As illustrated in FIGS. 4 and 5, the outdoor unit 10 according to Embodiment 1 is disposed in such a manner that the outdoor-side heat exchanger 13 is disposed in the housing 1 that has a substantially cuboid shape and is vertically placed.

As described above, the outdoor-side heat exchanger 13a and the outdoor-side heat exchanger 13b each having an L-shape are combined to constitute the outdoor-side heat exchanger 13 having a substantially square shape, and an outer side surface of the outdoor-side heat exchanger 13 is disposed along an inner side surface of the housing 1 although illustration of details of the outdoor-side heat exchanger 13 is omitted. The outdoor-side heat exchanger 13 is supported in an upper part of an inside of the housing 1 by a support table (not illustrated) provided in the housing 1.

The housing 1 includes frame parts 3 that each extend upward from the corresponding one of corners of the base 2 provided on the bottom surface. The housing 1 has, on an upper part of an outer peripheral surface of the housing 1 surrounded by the frame parts 3, air inlets 1a for suctioning air into the housing 1, and the outdoor-side heat exchanger 13 is disposed along the air inlets 1a. The housing 1 has an air outlet 1b in an upper surface of the housing 1, and the outdoor-side fan 4 is disposed directly below the air outlet 1b in the housing 1. When the outdoor-side fan 4 is driven, air suctioned into the housing 1 from the air inlets 1a exchanges heat with refrigerant by passing through the outdoor-side heat exchanger 13 and then the air is discharged from the air outlet 1b through the outdoor-side fan 4.

The housing 1 is provided with side panels 5 that are each a design plate. The side panels 5 are disposed in a lower part of the outer peripheral surface of the housing 1 surrounded by the frame parts 3 and seal openings at the lower portion of the housing 1. Left and right edges of each of the side panels 5 are each fixed to the corresponding one of the frame parts 3 with use of a fastening part such as a screw, and a lower edge of each of the side panels 5 is fixed to the base 2 with use of a fastening part such as a screw.

The inner lower part of the housing 1 is a machine room. In the machine room, components such as the compressor 11 and the control box 40 are disposed on the base 2 as illustrated in FIG. 5. The control box 40 contains, in the control box 40, a control substrate (not illustrated) that controls, for example, an opening degree of the expansion devices 22 and an inverter substrate (not illustrated) that controls, for example, a rotation frequency of the compressor 11. The control box 40 is exposed when one of the side panels 5 is detached from the housing 1. The exposure allows, for example, maintenance of the control box 40 from an outside of the housing.

§ Stored data:

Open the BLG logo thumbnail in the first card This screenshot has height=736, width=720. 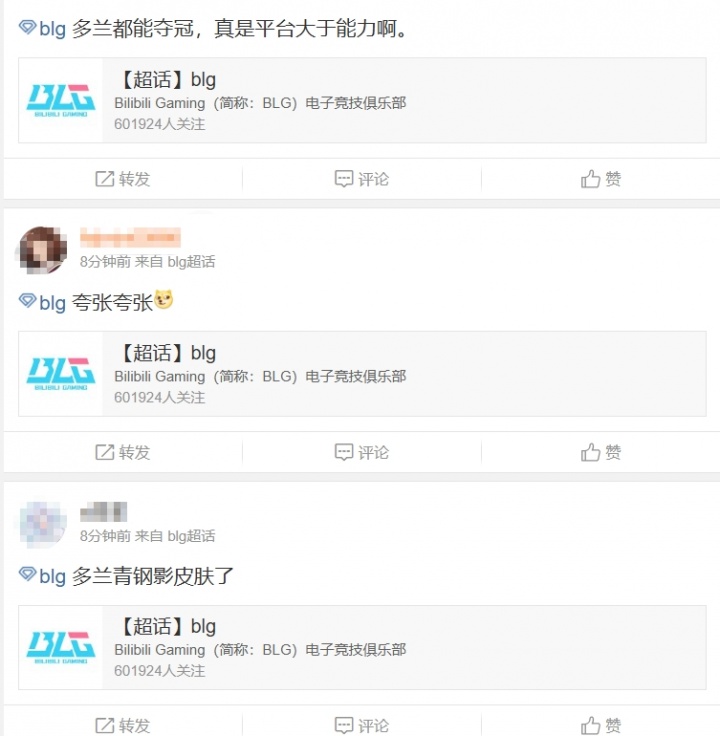[x=61, y=100]
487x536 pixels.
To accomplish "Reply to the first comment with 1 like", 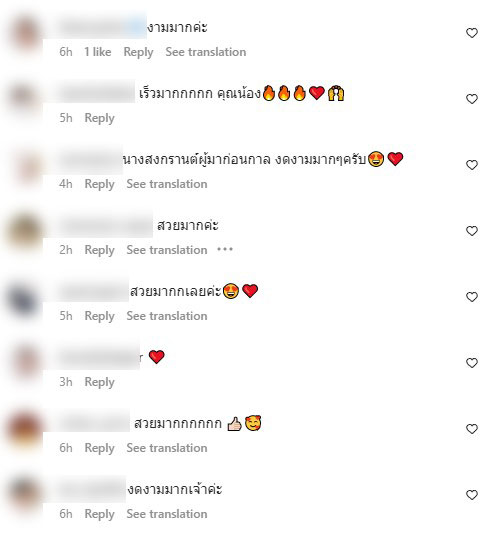I will [138, 52].

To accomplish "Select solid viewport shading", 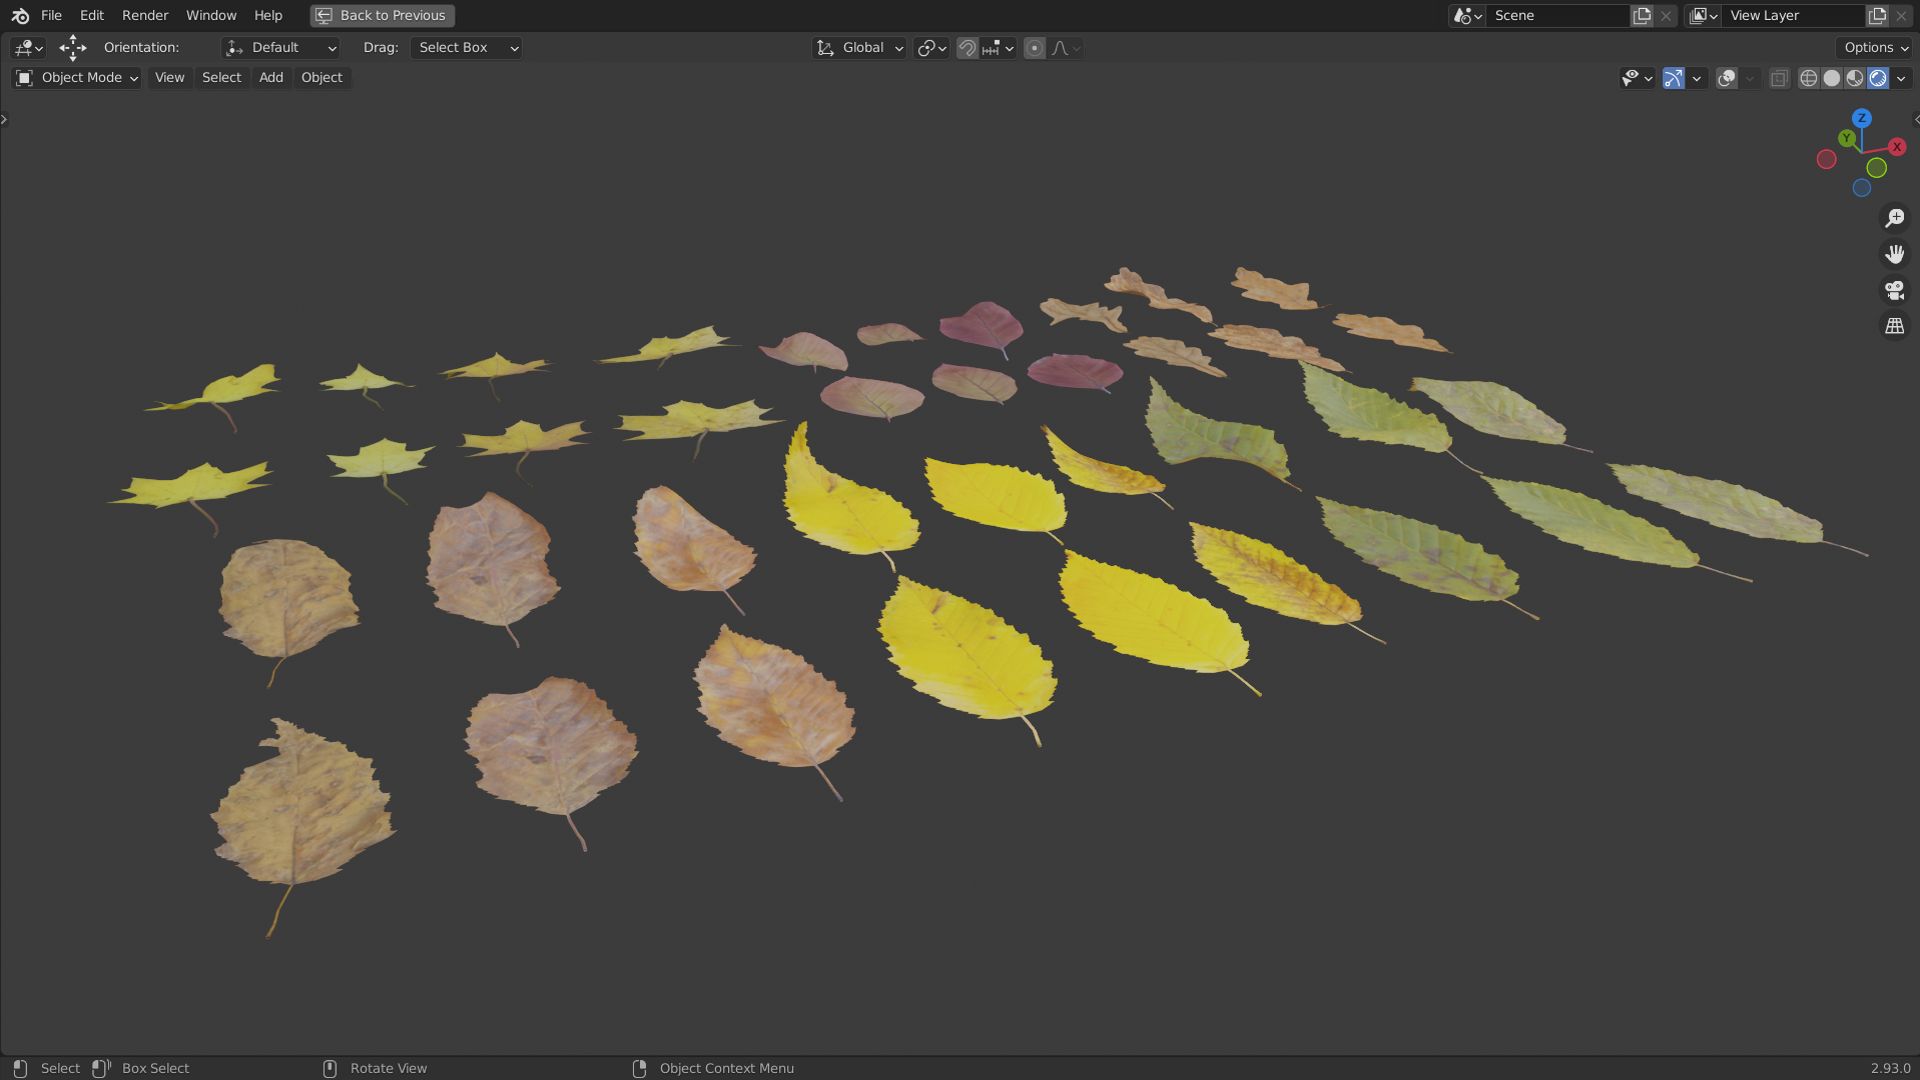I will point(1831,78).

§ Objective 1: List every component that the outdoor unit description marks as "(not illustrated)".
§ Objective 2:
Answer these questions from the outdoor unit description:
(a) What shape does each of the outdoor-side heat exchangers 13a and 13b have?
(b) Where in the housing 1 is the outdoor-side fan 4 placed?
(c) What is the inner lower part of the housing 1?
§ Objective 3: Pick up the outdoor unit description after its last sentence and continue it.

§ Exercise result 1:
- support table
- control substrate
- inverter substrate

§ Exercise result 2:
(a) An L-shape.
(b) Directly below the air outlet 1b.
(c) A machine room.

§ Exercise result 3:
A large amount of defrost water is generated in a high-humidity environment as the defrosting operation is performed at a cycle of approximately one time per hour. In a case where the defrost water continues to flow onto the base 2 and is not sufficiently drained, there is a risk of immersion of the control box 40 in the water and a risk of freezing of the defrost water and growth of ice in a case where the operation switches to heating operation before the water is sufficiently drained.

In view of the risks, in Embodiment 1, the control box 40 is made less likely to be immersed in water by specifying a base structure on which the control box 40 is provided and a position where the control box 40 is disposed. This configuration is described below.

FIG. 6 is a plan view illustrating a structure of the base of the outdoor unit of the air-conditioning apparatus according to Embodiment 1 of the present invention. FIG. 7 is a perspective view of the base of the outdoor unit of the air-conditioning apparatus according to Embodiment 1 of the present invention. FIG. 8 is a cross-sectional view taken along A-A of FIG. 6.

The base 2 has a substantially rectangular shape and has the water drainage holes 50 that drain, to an outside, defrost water that has flowed down from the outdoor-side heat exchanger 13 onto the base 2 during the defrosting operation and water drainage grooves 51 that guide the defrost water to the water drainage holes 50.

The base 2 is provided with ribs having different heights so that structural strength is obtained and has a plurality of surfaces located at different heights accordingly. Specifically, as illustrated in FIG. 8, the base 2 has three surfaces, specifically, a reference surface 2a, a topmost surface 2b higher than the reference surface 2a, and a water drainage surface 2c lower than the reference surface 2a. The parts represented by the dotted hatching in FIG. 7 represent the topmost surface 2b. The water drainage surface 2c constitutes a bottom surface of the water drainage grooves 51, and the water drainage holes 50 are opened in the water drainage surface 2c. That is, the base 2 has three surfaces located at different heights, specifically, the topmost surface 2b, the reference surface 2a, and the water drainage surface 2c in order from top. The topmost surface 2b corresponds to a first surface of the present invention, the reference surface 2a corresponds to a second surface of the present invention, and the water drainage surface 2c corresponds to a third surface of the present invention.

In Embodiment 1, the control box 40, which is disposed on the base 2 as described above, is disposed especially on the topmost surface 2b of the base 2. With this configuration, the control box 40 is less likely to be immersed in defrost water. A region where the control box 40 is disposed on the topmost surface 2b is surrounded by the water drainage surface 2c. That is, the water drainage surface 2c located at a height lower than the region where the control box 40 is disposed is provided around the region where the control box 40 is disposed. As defrost water is accumulated in a part around the control box 40, the control box 40 is further less likely to be immersed in the defrost water.

Furthermore, durability can be improved by also disposing a heavy device such as a compressor on the topmost surface 2b and specifying an area of this topmost surface 2b to a minimum area having strength with which the weight of the device can be supported.

Next, specifications of a width and a depth of each of the water drainage grooves 51 and a length of a water drainage path that are for improving water drainage performance are described. The base 2 is not limited to the shape and the size illustrated in FIGS. 5 and 6 as long as the following specifications are met.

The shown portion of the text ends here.